### 提供された情報
◇ ◇ ◇ ◇

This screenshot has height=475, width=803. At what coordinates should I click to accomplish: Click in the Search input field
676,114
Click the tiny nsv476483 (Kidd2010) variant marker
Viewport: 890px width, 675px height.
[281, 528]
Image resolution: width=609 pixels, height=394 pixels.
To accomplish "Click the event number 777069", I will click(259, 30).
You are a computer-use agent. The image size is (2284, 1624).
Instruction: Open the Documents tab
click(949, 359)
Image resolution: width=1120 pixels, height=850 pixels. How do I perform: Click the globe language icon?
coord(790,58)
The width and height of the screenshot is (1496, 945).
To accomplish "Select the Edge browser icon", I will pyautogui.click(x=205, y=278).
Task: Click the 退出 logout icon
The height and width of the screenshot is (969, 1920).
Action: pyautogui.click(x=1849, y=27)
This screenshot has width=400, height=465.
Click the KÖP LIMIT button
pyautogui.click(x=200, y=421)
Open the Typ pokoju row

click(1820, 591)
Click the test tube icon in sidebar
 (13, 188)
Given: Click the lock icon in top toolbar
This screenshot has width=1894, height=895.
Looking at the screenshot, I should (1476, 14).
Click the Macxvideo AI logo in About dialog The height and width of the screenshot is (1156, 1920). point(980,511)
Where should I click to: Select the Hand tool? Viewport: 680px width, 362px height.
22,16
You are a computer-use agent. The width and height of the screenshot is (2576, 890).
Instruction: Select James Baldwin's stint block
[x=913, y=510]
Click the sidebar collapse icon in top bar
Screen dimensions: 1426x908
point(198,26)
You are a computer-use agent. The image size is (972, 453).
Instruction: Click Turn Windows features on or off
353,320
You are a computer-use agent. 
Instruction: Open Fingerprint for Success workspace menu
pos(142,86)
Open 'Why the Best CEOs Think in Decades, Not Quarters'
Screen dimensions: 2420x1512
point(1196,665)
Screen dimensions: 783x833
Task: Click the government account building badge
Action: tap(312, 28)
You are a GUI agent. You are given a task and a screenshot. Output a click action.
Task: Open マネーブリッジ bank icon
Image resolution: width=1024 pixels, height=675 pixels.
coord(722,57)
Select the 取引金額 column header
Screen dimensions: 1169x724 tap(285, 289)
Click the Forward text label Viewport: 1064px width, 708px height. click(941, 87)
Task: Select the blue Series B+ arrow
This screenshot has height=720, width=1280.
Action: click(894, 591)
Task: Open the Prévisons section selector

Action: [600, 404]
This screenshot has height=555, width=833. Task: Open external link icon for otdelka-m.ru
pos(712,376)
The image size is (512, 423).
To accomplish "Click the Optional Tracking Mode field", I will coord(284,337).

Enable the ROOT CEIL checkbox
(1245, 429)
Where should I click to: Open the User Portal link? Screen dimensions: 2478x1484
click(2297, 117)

◇ ◇ ◇ ◇

項目の先頭から始めて「will click(259, 30).」を含む行で終わる範囲を、指示文も含めてすべて書き直してもらえますか？その際、解答に含まれる座標の数値だけを2.15倍し、四捨五入して整数にしてください。

This screenshot has height=475, width=803. At what coordinates should I click to accomplish: Click in the Search input field
1453,245
Click the tiny nsv476483 (Kidd2010) variant marker
Viewport: 890px width, 675px height.
[604, 1135]
Image resolution: width=609 pixels, height=394 pixels.
To accomplish "Click the event number 777069", I will click(557, 65).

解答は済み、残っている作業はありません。